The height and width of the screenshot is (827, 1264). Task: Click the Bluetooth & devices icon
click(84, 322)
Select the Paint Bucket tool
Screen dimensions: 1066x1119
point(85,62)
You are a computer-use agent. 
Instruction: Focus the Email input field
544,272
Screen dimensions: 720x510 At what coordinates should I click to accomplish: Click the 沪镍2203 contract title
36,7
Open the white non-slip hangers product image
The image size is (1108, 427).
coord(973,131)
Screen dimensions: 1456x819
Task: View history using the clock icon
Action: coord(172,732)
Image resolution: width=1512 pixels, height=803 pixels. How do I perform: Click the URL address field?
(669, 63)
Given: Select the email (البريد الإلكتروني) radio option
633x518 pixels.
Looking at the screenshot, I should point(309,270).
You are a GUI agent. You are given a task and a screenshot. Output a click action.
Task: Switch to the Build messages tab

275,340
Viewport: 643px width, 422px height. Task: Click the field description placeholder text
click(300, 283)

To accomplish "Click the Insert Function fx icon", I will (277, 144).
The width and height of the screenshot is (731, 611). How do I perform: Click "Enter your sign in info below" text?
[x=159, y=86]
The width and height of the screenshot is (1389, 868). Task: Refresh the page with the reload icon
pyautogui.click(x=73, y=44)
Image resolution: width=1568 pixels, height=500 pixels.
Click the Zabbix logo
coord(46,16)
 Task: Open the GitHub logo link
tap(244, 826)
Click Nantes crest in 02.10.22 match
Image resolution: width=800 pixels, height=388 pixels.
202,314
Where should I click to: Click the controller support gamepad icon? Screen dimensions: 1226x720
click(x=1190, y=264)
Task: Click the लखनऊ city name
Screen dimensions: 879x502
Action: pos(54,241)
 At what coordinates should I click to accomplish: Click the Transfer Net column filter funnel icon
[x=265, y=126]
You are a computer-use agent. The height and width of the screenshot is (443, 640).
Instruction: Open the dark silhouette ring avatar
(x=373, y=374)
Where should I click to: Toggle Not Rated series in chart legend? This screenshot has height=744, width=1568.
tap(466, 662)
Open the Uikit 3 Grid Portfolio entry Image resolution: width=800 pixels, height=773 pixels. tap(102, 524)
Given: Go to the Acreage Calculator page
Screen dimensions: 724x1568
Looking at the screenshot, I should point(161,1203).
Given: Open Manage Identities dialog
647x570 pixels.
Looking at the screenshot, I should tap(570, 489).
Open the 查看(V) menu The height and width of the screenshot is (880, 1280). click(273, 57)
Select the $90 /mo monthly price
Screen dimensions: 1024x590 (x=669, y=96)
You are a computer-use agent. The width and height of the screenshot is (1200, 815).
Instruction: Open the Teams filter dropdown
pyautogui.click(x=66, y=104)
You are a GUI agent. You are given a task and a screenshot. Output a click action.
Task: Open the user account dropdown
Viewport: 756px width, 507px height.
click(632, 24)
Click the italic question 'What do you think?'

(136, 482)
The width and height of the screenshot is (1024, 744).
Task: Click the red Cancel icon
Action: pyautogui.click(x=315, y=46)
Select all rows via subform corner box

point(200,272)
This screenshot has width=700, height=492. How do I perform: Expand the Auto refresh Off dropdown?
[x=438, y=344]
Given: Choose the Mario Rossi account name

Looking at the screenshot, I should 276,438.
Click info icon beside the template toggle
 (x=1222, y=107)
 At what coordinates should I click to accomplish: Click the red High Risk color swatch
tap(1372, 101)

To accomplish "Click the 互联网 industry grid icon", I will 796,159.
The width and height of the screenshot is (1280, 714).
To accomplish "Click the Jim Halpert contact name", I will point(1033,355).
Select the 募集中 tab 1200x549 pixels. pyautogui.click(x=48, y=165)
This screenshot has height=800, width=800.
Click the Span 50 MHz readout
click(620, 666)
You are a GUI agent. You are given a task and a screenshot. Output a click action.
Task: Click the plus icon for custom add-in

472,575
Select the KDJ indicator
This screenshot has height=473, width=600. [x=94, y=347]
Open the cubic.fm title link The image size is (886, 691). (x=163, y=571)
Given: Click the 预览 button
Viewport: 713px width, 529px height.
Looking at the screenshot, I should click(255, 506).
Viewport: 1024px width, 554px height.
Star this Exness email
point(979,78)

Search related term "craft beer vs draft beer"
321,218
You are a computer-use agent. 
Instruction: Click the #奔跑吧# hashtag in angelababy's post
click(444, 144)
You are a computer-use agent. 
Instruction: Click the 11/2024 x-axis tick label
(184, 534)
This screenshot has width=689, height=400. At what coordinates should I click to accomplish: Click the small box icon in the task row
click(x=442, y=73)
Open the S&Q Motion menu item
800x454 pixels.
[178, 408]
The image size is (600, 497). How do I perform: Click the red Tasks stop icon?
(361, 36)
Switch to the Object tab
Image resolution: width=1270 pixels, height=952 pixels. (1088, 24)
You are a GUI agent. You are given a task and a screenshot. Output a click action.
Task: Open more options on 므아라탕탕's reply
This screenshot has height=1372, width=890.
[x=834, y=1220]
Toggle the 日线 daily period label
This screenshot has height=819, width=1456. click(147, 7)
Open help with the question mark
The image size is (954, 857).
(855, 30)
■ ■ ■ ■
- [Request]
Rescale the material from the line containing "The width and height of the screenshot is (1389, 868)." up to and including the line containing "[x=265, y=126]", rewriting every line in that span, requests too. Multiply each coordinate in the answers by 0.7 and round to a whole number, with halves rounding up.

- [Complete answer]
The width and height of the screenshot is (1389, 868). Task: Refresh the page with the reload icon
pyautogui.click(x=51, y=31)
Image resolution: width=1568 pixels, height=500 pixels.
Click the Zabbix logo
coord(32,11)
 Task: Open the GitHub logo link
tap(171, 578)
Click Nantes crest in 02.10.22 match
Image resolution: width=800 pixels, height=388 pixels.
141,220
Where should I click to: Click the controller support gamepad icon? Screen dimensions: 1226x720
click(x=833, y=185)
Task: Click the लखनऊ city name
Screen dimensions: 879x502
Action: pos(38,169)
 At what coordinates should I click to accomplish: Click the Transfer Net column filter funnel icon
[x=186, y=88]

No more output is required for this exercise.